Text extract
--- begin ---

Wilderness Festival 2012

The Wilderness Festival in Cornbury Park, near Charlbury in Oxfordshire, attracted no less than 14 000 visitors over a weekend in mid-August this year. Set in the 1700 acre grounds of the family home of Lord and Lady Rotherwick, it showcases a number of theatrical, artistic, dramatic, musical, literary and foodie events which bring together both established brand names and smaller, independent and fringe acts.

Wilderness seems to achieve the bringing together of grunge, glamour, grit and gastronomy all in one space, a unique, chiming focal point for musicians, cooks, poets, philosophers and eco-warriors to meet and share their disparate disciplines under a big Oxfordshire sky. The estate’s deer must watch the sundry goings on from their hiding place in the woodlands with much confusion, the harvest of events that keep this stately home in dry roof a bewildering roller coaster of sights and sounds.

The Festival is organised and run by the MAMA group, which is owned by HMV, and Papa Projects, whose managing directors are Rory Bett and Tim Harvey. Cornbury is also home to a much more roaring musical festival earlier on in the year.

When you arrive at Wilderness Festival the first impression is one of a mass encampment: small tents, campervans and tepees flank the central walkway into the main festival arena, steel shield fence lines delineating a barrier between the festival and the rest of the estate. In the distance you will see the 17th Century mansion, this year clad with scaffolding, remote yet within ear shot.

Spreading out into a circle you will see huge marquees with cafes, food shops, clothes and crafts sellers, bars, cinemas and workshops. From playing the ukulele to making willow baskets to learning to pick a crab apart or how to make your own home smoker, there is something for everyone to learn or watch.

There are banqueting tables laid out in series that host St.John, Moro, Valentine Warner and Ottolenghi feasts and cafes that serve bottomless tea and coffee with pastries, cakes and freshly baked bread. The standard of the food at Wilderness is very good – higher than many specialist food festivals that I have been to.

This is partly due to the fact that the organisers tightly control which businesses are able to pitch their stalls here, and the prohibitive costs of establishing your own business corner here preclude any less-than-seasoned professional from taking part. There are plenty of smaller operators – but they sell their wares out of small vans rather than big marquees.

--- end ---

Tasks
a) Turn the paragraph of the Wilderness Festival text that opens "Spreading out into a circle" into a short bulleted list that keeps its main facts.
b) According to the Wilderness Festival text, how many visitors did the festival draw?
The data that comes next is from a separate source and has no connection to the Wilderness Festival text.

Extracted data
--- begin ---

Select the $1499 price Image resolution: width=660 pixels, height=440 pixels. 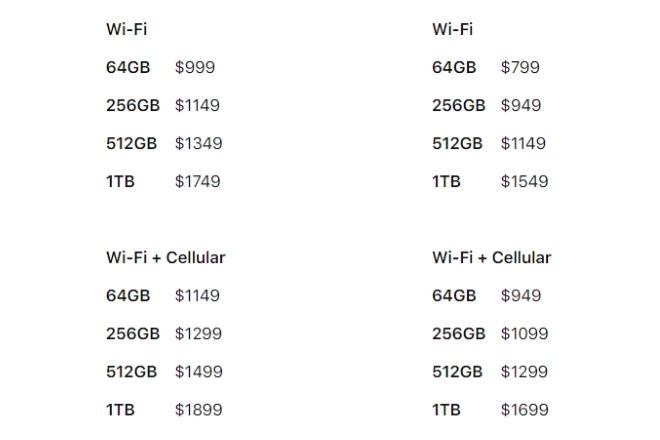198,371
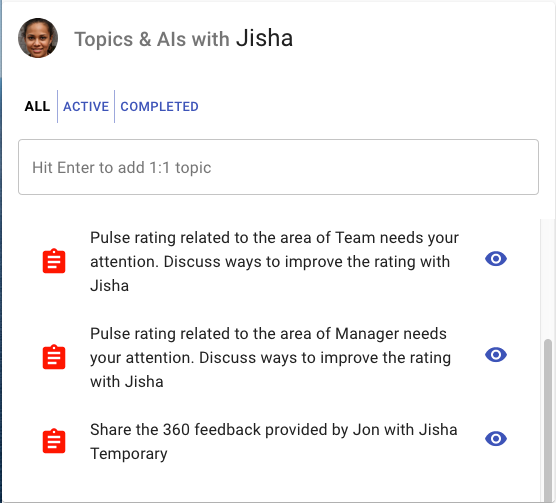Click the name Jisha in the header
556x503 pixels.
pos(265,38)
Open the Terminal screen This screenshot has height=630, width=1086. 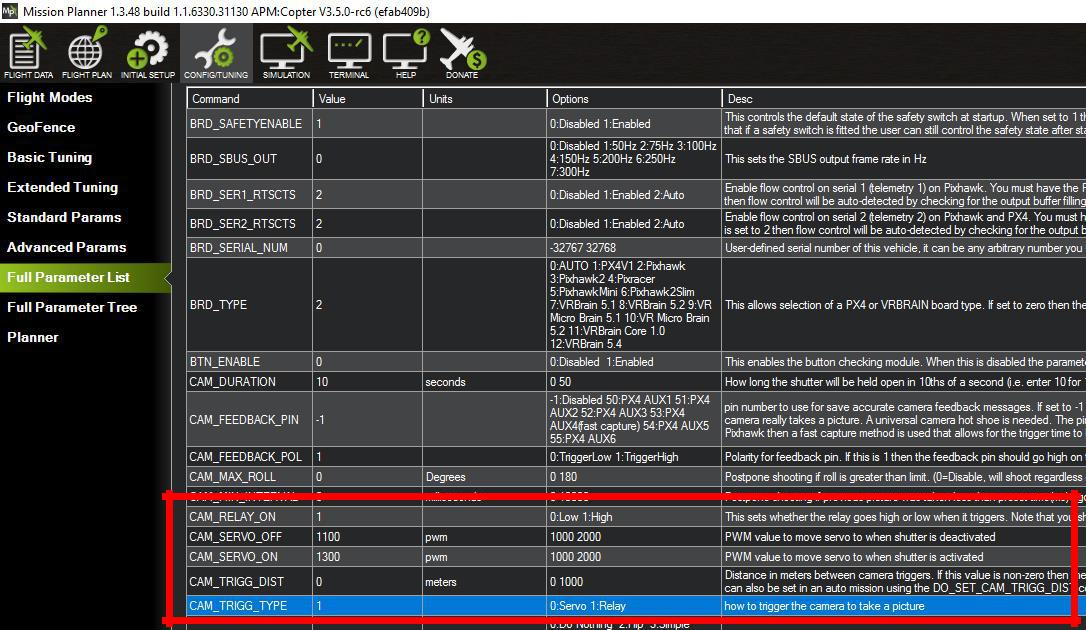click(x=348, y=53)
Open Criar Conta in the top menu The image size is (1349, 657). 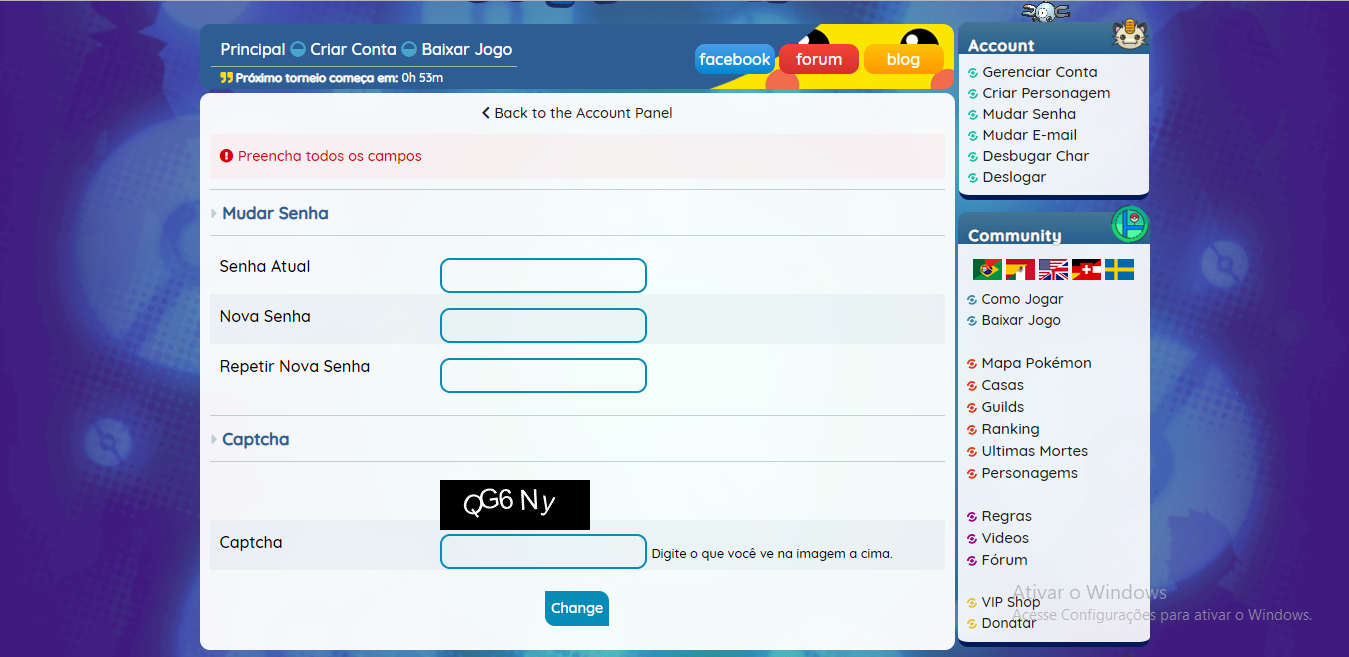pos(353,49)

--- end ---

Solutions below
a)
- Large marquees set out in a circle hold cafes, food shops, clothes and crafts sellers, bars, cinemas and workshops.
- Activities range from playing the ukulele and making willow baskets to learning to pick a crab apart or make a home smoker.
- There is something for everyone to learn or watch.

b) It drew no less than 14 000 visitors over a weekend in mid-August.